Le persone a maggior rischio includono quelle con lesioni cerebrali traumatiche, lesioni del midollo spinale, ustioni gravi che coprono più del venti per cento del corpo e quelle che si stanno riprendendo da un intervento di sostituzione dell’anca o delle articolazioni. Altri fattori di rischio includono avere fratture ossee, essere in coma prolungato, avere ulcere da pressione, sperimentare immobilità prolungata e avere trombosi venosa profonda. Gli uomini sono leggermente più propensi delle donne a sviluppare la condizione. Circa la metà di tutte le persone con ossificazione extrascheletrica non genetica sono adulti tra i venti e i trent’anni. Le forme genetiche sono estremamente rare, colpendo meno di cinquemila persone in tutto il mondo.

🎯 Punti Chiave

  • L’ossificazione extrascheletrica crea tessuto osseo reale e maturo nei muscoli e nei tessuti molli dove l’osso non dovrebbe esistere, limitando potenzialmente il movimento articolare e causando dolore.

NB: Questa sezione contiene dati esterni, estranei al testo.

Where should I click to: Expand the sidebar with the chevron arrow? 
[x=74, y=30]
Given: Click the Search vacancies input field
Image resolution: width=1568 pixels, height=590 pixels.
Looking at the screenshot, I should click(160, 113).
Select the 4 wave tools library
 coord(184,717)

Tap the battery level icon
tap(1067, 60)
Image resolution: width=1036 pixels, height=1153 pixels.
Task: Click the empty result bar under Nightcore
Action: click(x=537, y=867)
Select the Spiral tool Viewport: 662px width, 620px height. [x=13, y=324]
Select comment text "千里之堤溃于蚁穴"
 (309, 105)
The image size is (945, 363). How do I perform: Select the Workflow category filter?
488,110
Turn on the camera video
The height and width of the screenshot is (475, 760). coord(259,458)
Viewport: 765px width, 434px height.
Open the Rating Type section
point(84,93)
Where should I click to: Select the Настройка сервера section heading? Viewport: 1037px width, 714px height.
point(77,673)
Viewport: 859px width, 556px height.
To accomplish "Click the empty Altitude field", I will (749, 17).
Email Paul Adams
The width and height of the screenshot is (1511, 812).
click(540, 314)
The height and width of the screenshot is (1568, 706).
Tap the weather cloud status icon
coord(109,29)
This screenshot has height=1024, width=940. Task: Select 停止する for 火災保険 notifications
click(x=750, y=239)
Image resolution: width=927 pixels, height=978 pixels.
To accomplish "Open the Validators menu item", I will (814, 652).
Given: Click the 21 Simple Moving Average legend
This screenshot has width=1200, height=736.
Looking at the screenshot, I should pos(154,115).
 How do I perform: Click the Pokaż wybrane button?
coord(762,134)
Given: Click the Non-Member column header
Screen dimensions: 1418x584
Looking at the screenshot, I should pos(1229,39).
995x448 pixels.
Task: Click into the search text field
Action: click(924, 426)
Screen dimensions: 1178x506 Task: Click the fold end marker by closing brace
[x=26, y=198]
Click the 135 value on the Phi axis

  • I farmaci antinfiammatori come l’indometacina e i farmaci che influenzano l’osso come l’etidronato formano la pietra angolare del trattamento medico, funzionando meglio quando iniziati precocemente prima che l’osso si formi completamente.
  • L’intervento chirurgico per rimuovere l’osso anomalo deve essere attentamente temporizzato – operare troppo presto rischia di peggiorare la condizione, quindi i medici aspettano che l’osso sia maturato e stabilizzato.
  • Più di nove persone su dieci che subiscono amputazioni traumatiche sviluppano una certa ossificazione extrascheletrica, rendendola quasi universale dopo questo tipo di lesione.
  • La terapia fisica richiede un equilibrio delicato – mantenere il movimento è importante, ma la manipolazione aggressiva può innescare ulteriore formazione ossea.
  • I ricercatori stanno testando farmaci che prendono di mira percorsi molecolari specifici coinvolti nella formazione ossea, inclusi farmaci che bloccano i segnali delle proteine morfogenetiche ossee.
  • La forma genetica chiamata fibrodisplasia ossificante progressiva è una delle malattie più rare sulla Terra, con meno di ottocento casi confermati in tutto il mondo.
  • La radioterapia combinata con la chirurgia può aiutare a prevenire la ricrescita ossea dopo la rimozione chirurgica, particolarmente nei pazienti che hanno avuto un intervento di sostituzione dell’anca.